We get it. It's making a lot of money, and that's why it's now everywhere we turn on the internet. Everyone's seen it, and everyone wants to talk about it.
But aren't we used to this boom-and-trail-off cycle by now? Some big superhero movie comes along, lights the world on fire for a couple of weeks and then fades away only to be replaced by the next superhero movie up. The especially good ones (e.g., Iron Man, The Dark Knight, The Avengers, Guardians of the Galaxy) tend to last a little longer and make a bigger cultural impact than the not-so-good ones, but it's still the same basic cycle over and over again, with increasingly meaningless box office figures thrown about and records broken at an alarming pace. You can trace that all the way back to the '89 Batman, the film which, more so than Star Wars or Jaws, truly kickstarted Hollywood's blockbuster strategy of prioritizing huge opening weekends and learning to live with steep post-opening declines.

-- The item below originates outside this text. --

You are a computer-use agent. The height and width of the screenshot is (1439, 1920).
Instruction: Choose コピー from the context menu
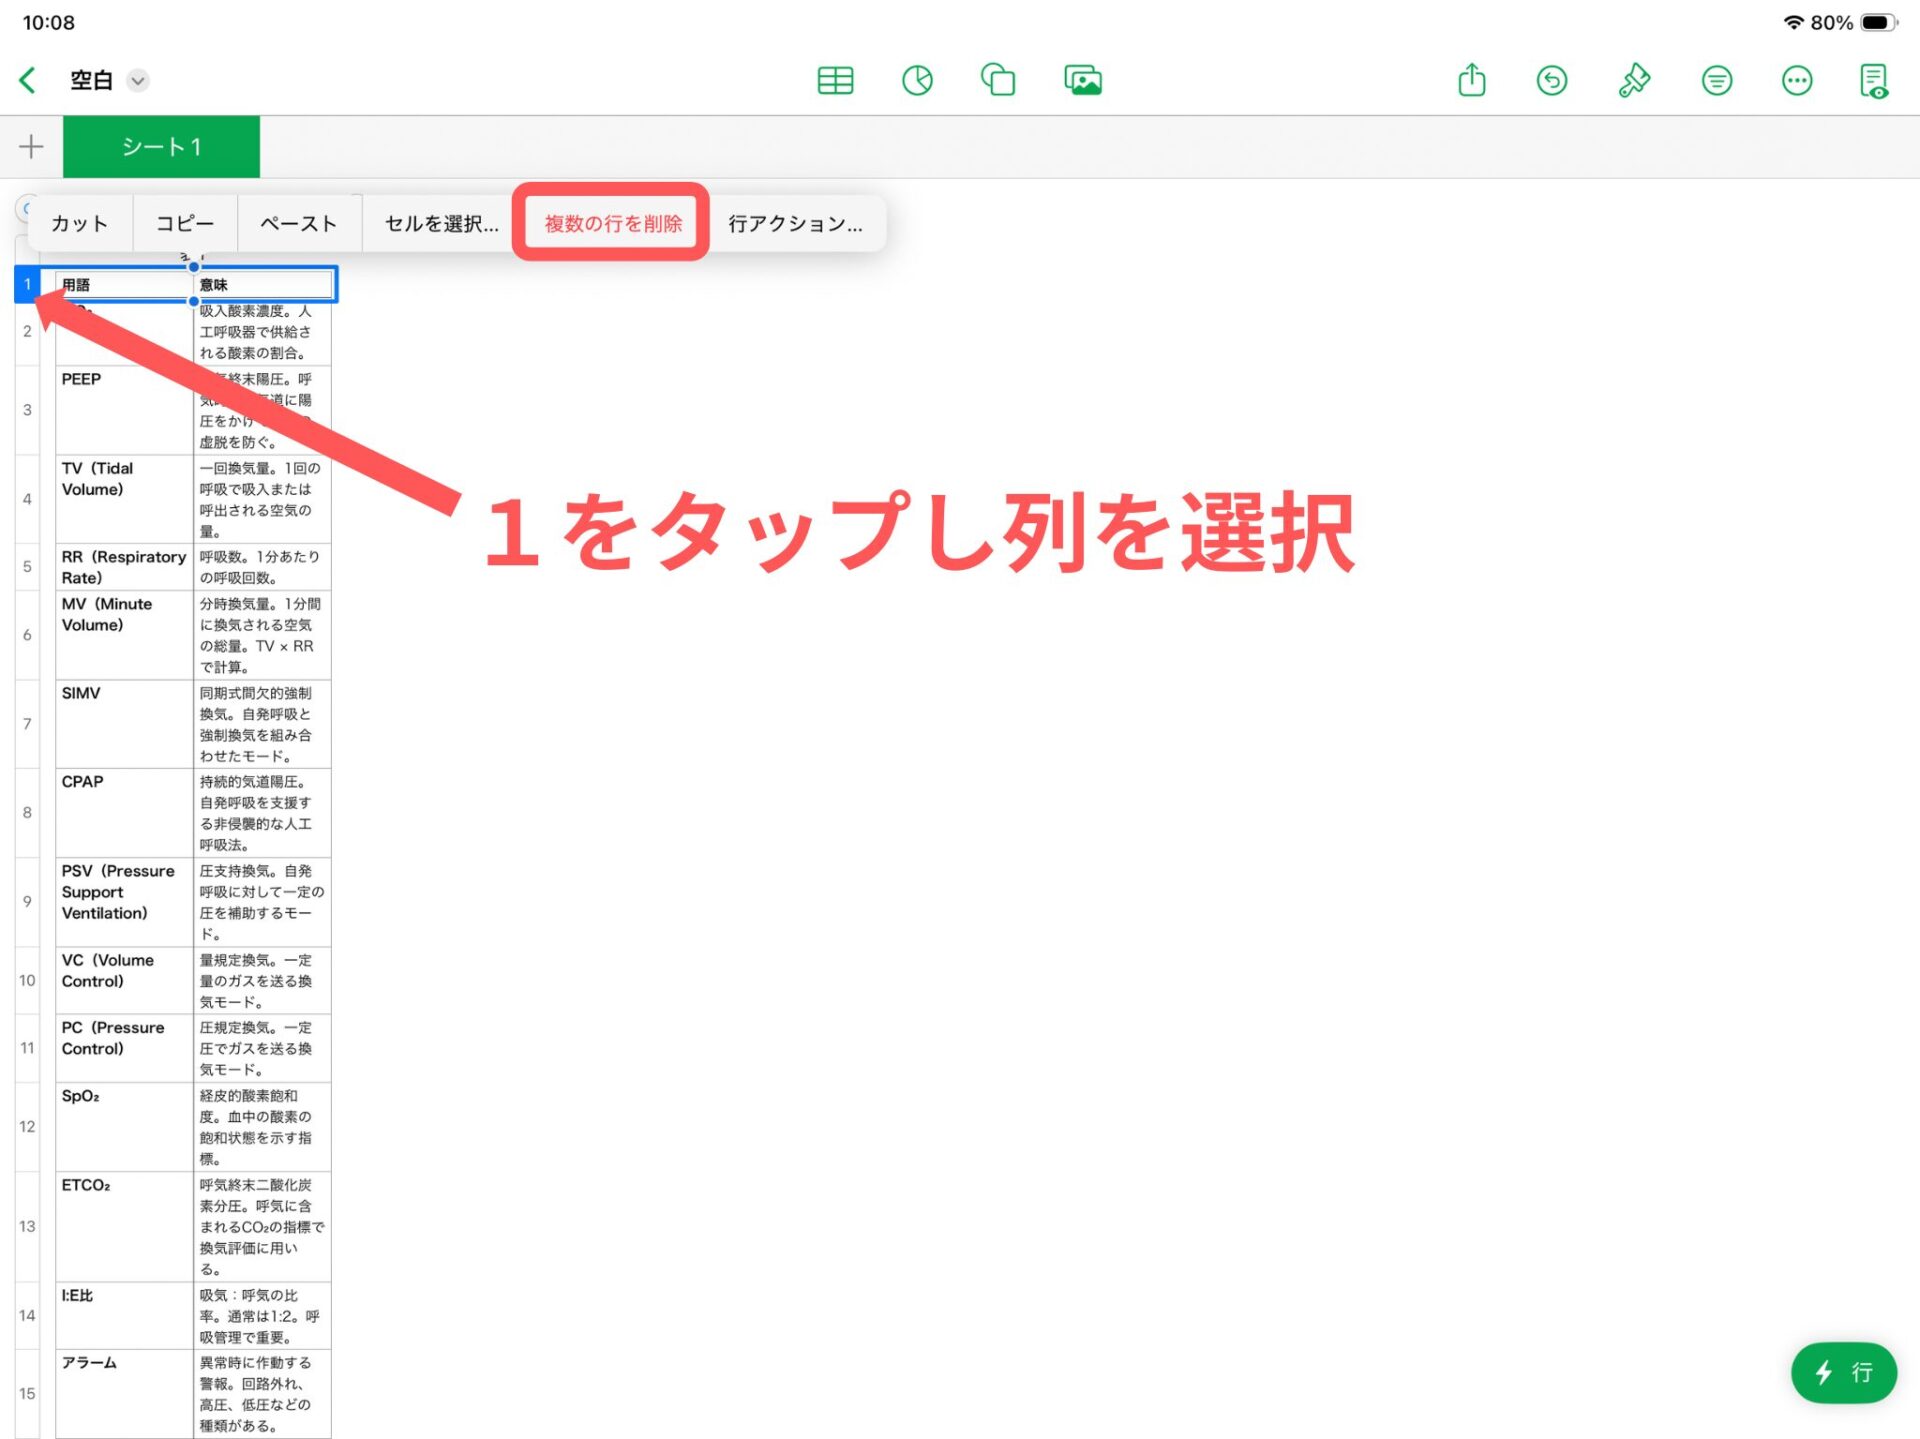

But Wonder Woman isn't actually trailing off, at least not as much as normal. It only fell off -43% in its second weekend and -30% in its third. Those figures aren't just unprecedented for any blockbuster in recent memory; they're better than any other superhero movie since X-Men and Spider-Man made spandex cool again in the early 2000s.
Wonder Woman has clearly become not only a must-see movie but also a must-see-again movie in a way which us truly unique for the genre. T hat's all the more amazing because of just how much is riding on this film's success - the fate of the DCEU, female superhero movies and female directors in Hollywood.
To put this in context, I did the math nerd thing, and looked up the 2 nd and 3 rd weekend drops for every Marvel or DC superhero movie since 2000 (the full table is below; quibble in the comments over my exclusion of the Blade movies). I originally intended to simply go as far back as 2008 to the start of the modern superhero movie era with Iron Man and The Dark Knight, expecting one of those to have posted better holds since I remember how culturally important they each seemed at the time of their release.
What about 2005's Batman Begins? That movie's legendary for its low opening and amazing legs from that point forward, as the "Holy shit! This is really good!" word spread throughout the summer and sucked in those who swore off all Batman movies after Batman & Robin.
Well, surely the first or second Sam Raimi Spider-Man movies were better at audience retention because they had the benefit of being the first mega-hit superhero movies of the new millennium, building on the good will earned by X-Men to blow the roof off and change the trajectory of movies for the next half-decade.
It seems appropriate that Wonder Woman's audience retention would be unmatched until you go as far back as Spider-Man because back then the world was desperate for a hero, what with Raimi's film arriving less than a year after 9/11. Similarly, Wonder Woman fills a current societal need for a strong female hero for a wide variety of deeply depressing reasons. Spider-Man seemed like something genuinely new for the superhero genre, forcing people to come back week after week to watch Peter Parker climb up that wall for the first time (a scene Wonder Woman recreates in its own way), soar through the sky like a modern day Superman and do his entirely impractical upside down kiss with Mary Jane. Wonder Woman also feels genuinely new if only because of its more hopeful point of view and obviously switched gender roles.
To be fair, 2nd and 3rd weekend declines don't always mean much as we might think. This is ostensibly a word-of-mouth measurement, but not always. After all, Daredevil had one of the genre's best third weekend declines with -38%, yet no one seemed to particularly love the movie back then let alone now. And many films in the above table ended up grossing way more domestically (and worldwide) than Wonder Woman could dream, regardless of how quickly they dropped after opening. Plus, the level of competition these films face from other movies post-opening weekend varies considerably.
However, the takeaway is that Wonder Woman is out there performing like no superhero movie has since the genre seemed new again, which is entirely fitting. Regardless of its various similarities to Donner's Superman, First Avenger, Thor and even Disney princess movies, Wonder Woman is a first of its kind, and audiences are treating it accordingly, as if they've never seen anything like it before and can't stop going back to see it again and again and again.
So, yeah, as of this writing Wonder Woman is kind of a big deal.